Cody is in Mebane and Kosmo is in Pittsboro, you’re more than welcome to come meet either of them if you want to see how well they do. I promise it is not the end of the world, horses are SO much more adaptable than we are! I do think also that one of the reasons they adapt well is they have monocular vision vs binocular like us, so their brain has never had to understand images from both eyes; they function independently. So it’s not as much of a loss as it would be for us I think.

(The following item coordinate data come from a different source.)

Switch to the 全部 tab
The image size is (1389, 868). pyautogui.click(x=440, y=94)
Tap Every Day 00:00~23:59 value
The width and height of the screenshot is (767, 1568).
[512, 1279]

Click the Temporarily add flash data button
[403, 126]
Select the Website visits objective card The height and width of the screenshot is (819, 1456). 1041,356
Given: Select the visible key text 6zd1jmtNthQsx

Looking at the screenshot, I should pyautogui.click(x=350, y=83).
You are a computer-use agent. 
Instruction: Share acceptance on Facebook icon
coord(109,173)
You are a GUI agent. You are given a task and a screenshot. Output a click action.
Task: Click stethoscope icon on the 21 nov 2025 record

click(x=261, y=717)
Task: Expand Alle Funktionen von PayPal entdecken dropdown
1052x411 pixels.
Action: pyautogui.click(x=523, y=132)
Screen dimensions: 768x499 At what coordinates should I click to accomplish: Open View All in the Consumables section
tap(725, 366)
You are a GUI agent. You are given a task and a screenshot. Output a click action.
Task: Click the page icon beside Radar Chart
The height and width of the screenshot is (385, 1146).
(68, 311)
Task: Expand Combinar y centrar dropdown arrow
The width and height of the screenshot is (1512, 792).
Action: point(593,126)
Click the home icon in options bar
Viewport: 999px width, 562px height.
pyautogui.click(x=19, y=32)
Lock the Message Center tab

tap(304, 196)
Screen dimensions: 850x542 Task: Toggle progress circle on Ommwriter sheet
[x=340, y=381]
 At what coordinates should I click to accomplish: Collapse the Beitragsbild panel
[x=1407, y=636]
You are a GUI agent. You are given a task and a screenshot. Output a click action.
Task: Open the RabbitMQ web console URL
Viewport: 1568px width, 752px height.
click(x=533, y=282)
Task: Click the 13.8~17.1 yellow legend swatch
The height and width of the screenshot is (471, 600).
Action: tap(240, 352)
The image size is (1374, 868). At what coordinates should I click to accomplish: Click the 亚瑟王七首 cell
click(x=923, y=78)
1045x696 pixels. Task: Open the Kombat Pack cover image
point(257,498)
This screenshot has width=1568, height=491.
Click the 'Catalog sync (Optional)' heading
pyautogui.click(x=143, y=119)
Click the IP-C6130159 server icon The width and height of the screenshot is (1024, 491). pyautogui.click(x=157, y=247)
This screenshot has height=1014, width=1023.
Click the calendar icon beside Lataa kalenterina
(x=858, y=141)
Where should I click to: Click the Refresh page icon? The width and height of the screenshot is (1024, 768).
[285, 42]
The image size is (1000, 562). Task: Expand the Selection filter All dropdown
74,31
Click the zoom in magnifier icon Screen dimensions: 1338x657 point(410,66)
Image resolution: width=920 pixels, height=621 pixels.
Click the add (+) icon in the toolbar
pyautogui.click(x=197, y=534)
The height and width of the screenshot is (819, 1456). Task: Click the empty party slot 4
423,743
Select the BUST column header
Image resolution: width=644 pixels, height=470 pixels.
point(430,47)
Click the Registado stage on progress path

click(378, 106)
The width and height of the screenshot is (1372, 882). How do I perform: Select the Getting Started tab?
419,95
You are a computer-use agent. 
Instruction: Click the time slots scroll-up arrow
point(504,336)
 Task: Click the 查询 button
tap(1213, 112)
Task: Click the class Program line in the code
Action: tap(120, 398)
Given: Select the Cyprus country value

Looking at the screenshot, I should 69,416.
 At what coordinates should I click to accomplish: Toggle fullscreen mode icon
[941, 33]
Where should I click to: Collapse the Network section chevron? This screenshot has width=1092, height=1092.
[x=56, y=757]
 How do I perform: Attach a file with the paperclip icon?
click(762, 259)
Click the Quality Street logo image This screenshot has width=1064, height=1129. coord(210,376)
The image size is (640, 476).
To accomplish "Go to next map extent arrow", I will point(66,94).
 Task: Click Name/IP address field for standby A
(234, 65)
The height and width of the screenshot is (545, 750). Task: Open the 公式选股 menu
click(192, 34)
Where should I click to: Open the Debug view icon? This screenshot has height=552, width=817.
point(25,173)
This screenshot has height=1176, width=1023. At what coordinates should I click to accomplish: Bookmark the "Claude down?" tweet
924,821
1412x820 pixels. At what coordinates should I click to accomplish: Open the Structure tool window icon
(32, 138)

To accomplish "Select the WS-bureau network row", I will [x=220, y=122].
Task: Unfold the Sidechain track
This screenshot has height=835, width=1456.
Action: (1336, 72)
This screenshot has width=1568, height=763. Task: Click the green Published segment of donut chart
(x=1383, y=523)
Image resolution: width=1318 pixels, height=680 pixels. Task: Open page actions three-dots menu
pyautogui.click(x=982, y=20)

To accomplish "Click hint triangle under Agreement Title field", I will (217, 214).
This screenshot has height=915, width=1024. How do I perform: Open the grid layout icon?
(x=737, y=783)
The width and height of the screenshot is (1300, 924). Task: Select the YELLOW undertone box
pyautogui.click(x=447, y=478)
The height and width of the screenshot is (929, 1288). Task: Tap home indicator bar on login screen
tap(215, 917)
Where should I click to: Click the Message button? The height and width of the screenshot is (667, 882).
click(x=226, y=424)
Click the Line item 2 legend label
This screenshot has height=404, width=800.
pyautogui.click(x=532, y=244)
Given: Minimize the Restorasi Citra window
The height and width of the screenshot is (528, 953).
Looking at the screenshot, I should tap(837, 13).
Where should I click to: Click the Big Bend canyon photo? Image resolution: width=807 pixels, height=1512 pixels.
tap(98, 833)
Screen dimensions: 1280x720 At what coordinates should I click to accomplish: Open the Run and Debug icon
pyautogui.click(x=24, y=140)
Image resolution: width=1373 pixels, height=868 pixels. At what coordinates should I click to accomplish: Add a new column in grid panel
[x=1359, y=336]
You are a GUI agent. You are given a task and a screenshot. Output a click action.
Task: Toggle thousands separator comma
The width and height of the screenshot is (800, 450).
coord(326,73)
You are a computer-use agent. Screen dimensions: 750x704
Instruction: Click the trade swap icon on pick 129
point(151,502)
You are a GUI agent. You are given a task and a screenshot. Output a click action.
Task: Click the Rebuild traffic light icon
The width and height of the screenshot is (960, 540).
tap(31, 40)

@Pookah Thank you so much for sharing your story! I know if we lose the eye it will be ok in the end and I will be mindful of how I and others handle him post surgery. There is a chance (albeit, slight) that he keeps the eye. I do often forget they are monocular and not binocular. I do remember when he first injured the eye a year ago we had him in a full blinder cup so he could only see the white cup, he was totally fine. We only had one incident and it was comical to boot. I was hand grazing him and on the left side (affected side), he knew I was there but maybe not sure how close I was. He suddenly swing his head up and around knocking me in the stomach, we both grunted then I laughed, he just nuzzled me. After that I made sure to keep a hand near his face or neck and didn’t stand as close. We often forget they have no concept of normalcy like humans, so while yes he may lose an eye he doesn’t know that this is abnormal.

Again thank you for giving me such great perspective on the situation. I also now have a rough idea of how long I can expect him to stay at the school should they operate.

I don’t have a one-eyed horse but I just met one at a local fair. She lost her eye four months ago. The vet did a fantastic job and the horse showed at the fair in a walk-trot-canter class and did great. She seems not bothered at all by the loss of the eye. I hope your horse does as well!